Groenstrook Nieuwelaan: Om de visie van een groene corridor langsheen de Nieuwelaan kracht bij te zetten wordt de bestaande groenzone tussen de Nieuwelaan en de Sulkystraat – Hippodroomlaan bevestigd in een groene bestemming.
5.
Gemengde woonzone Nieuwelaan – Antwerpsesteenweg (Gustaaf Carelshof): langsheen de steenweg is het wonen gemengd met andere – kleinschalige – functies.

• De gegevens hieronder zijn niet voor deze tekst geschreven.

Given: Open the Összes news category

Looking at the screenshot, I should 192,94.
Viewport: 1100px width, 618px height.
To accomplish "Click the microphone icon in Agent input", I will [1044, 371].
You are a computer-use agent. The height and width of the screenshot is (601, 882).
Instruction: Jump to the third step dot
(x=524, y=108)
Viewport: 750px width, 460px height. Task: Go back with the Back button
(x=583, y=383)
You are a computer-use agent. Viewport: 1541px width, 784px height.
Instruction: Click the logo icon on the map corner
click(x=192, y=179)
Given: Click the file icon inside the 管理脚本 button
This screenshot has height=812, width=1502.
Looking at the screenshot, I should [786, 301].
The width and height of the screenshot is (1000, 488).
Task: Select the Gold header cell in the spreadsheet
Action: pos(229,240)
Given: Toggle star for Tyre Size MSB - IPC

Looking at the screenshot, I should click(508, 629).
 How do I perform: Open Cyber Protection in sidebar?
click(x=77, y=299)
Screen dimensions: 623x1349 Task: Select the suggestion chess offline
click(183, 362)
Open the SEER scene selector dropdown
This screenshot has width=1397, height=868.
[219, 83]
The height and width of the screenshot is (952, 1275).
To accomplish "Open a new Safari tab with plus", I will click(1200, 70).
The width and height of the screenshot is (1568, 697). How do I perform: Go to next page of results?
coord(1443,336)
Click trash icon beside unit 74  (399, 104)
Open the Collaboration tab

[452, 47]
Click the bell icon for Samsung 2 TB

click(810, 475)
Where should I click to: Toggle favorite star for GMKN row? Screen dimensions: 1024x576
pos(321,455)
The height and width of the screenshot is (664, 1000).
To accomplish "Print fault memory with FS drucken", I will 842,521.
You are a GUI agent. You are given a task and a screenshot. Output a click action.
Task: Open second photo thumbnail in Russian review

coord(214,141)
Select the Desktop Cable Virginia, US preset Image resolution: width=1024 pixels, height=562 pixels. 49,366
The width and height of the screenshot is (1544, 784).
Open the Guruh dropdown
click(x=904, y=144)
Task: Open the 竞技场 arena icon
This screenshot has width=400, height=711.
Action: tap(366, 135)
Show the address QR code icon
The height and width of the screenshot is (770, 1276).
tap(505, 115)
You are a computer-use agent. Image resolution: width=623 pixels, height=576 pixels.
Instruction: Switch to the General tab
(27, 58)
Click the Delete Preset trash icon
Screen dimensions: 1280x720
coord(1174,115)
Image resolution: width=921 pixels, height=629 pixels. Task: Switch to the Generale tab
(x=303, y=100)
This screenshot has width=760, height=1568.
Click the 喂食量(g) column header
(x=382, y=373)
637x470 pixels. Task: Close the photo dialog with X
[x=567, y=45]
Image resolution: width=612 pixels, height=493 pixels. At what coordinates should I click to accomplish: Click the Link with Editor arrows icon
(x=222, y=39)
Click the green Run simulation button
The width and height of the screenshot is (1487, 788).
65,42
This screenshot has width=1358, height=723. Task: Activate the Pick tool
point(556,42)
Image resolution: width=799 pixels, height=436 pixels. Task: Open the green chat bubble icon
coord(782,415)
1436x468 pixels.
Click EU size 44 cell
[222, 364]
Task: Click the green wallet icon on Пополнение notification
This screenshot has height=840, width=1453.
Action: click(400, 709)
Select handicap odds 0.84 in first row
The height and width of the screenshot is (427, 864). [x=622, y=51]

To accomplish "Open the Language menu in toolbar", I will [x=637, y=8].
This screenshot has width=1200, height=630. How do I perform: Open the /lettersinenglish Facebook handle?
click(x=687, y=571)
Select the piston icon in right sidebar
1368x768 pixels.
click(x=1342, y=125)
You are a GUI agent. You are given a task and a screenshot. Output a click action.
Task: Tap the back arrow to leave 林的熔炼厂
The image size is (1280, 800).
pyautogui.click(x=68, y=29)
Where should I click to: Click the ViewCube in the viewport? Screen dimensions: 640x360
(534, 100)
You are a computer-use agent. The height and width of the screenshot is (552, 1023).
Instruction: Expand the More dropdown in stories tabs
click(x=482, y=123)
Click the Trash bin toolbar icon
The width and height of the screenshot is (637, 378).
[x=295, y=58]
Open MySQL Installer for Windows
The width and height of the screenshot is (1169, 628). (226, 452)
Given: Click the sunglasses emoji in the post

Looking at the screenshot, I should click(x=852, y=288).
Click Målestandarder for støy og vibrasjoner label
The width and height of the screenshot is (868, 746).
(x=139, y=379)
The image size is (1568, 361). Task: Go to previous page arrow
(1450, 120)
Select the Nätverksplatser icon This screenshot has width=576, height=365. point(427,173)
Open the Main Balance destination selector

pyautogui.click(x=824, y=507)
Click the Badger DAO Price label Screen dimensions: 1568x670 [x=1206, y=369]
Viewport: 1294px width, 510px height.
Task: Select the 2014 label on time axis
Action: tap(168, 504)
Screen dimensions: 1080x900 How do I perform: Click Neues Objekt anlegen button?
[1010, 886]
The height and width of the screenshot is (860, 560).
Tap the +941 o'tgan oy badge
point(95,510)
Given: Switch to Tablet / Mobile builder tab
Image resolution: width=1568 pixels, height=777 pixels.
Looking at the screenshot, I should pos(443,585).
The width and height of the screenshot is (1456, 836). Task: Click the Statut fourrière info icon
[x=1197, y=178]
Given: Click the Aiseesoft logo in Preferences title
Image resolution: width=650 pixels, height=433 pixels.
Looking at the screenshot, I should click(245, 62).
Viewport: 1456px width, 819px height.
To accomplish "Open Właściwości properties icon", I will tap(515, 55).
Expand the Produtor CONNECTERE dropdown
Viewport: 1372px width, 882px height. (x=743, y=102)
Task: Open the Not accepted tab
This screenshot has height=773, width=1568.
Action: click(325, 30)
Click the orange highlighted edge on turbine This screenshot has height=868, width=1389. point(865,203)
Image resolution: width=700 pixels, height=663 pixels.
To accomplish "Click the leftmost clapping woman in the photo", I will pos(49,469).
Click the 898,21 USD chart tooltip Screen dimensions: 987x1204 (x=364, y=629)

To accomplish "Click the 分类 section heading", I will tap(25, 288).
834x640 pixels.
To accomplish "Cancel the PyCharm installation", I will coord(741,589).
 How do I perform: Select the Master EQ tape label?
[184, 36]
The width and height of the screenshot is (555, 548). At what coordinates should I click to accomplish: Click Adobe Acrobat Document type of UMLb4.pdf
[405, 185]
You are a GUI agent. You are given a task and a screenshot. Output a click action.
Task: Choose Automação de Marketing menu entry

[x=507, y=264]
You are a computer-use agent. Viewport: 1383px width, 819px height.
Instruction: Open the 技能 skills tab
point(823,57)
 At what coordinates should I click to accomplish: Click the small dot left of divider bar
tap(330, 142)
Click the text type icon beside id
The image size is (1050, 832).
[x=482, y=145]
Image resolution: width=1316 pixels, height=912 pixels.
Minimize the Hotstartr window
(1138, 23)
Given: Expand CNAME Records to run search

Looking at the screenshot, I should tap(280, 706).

Achterliggend wordt het wonen bestendigd en geaccentueerd.
6.
Gebied met stedelijke woonpotentie Victor Braeckmanlaan – Bromeliastraat: Tussen de Victor Braeckmanlaan, de Oscar De Reusestraat en de Bromeliastraat ligt nog een ruim perceel dat vroeger ingevuld was door een tuinbouw/serrebedrijf. Al 30 jaar zijn er geen activiteiten meer op deze terreinen. De zonering uit het BPA nr. 6-7 ‘Rozebroeken’, “kleine en middelgrote handelsondernemingen met een beperkte woonfunctie”, wordt daarbij in vraag gesteld. Deze is op vandaag op deze locatie minder verdedigbaar omdat er vanuit de visie in het RSG gestreefd wordt naar een bundeling van deze functies.
7.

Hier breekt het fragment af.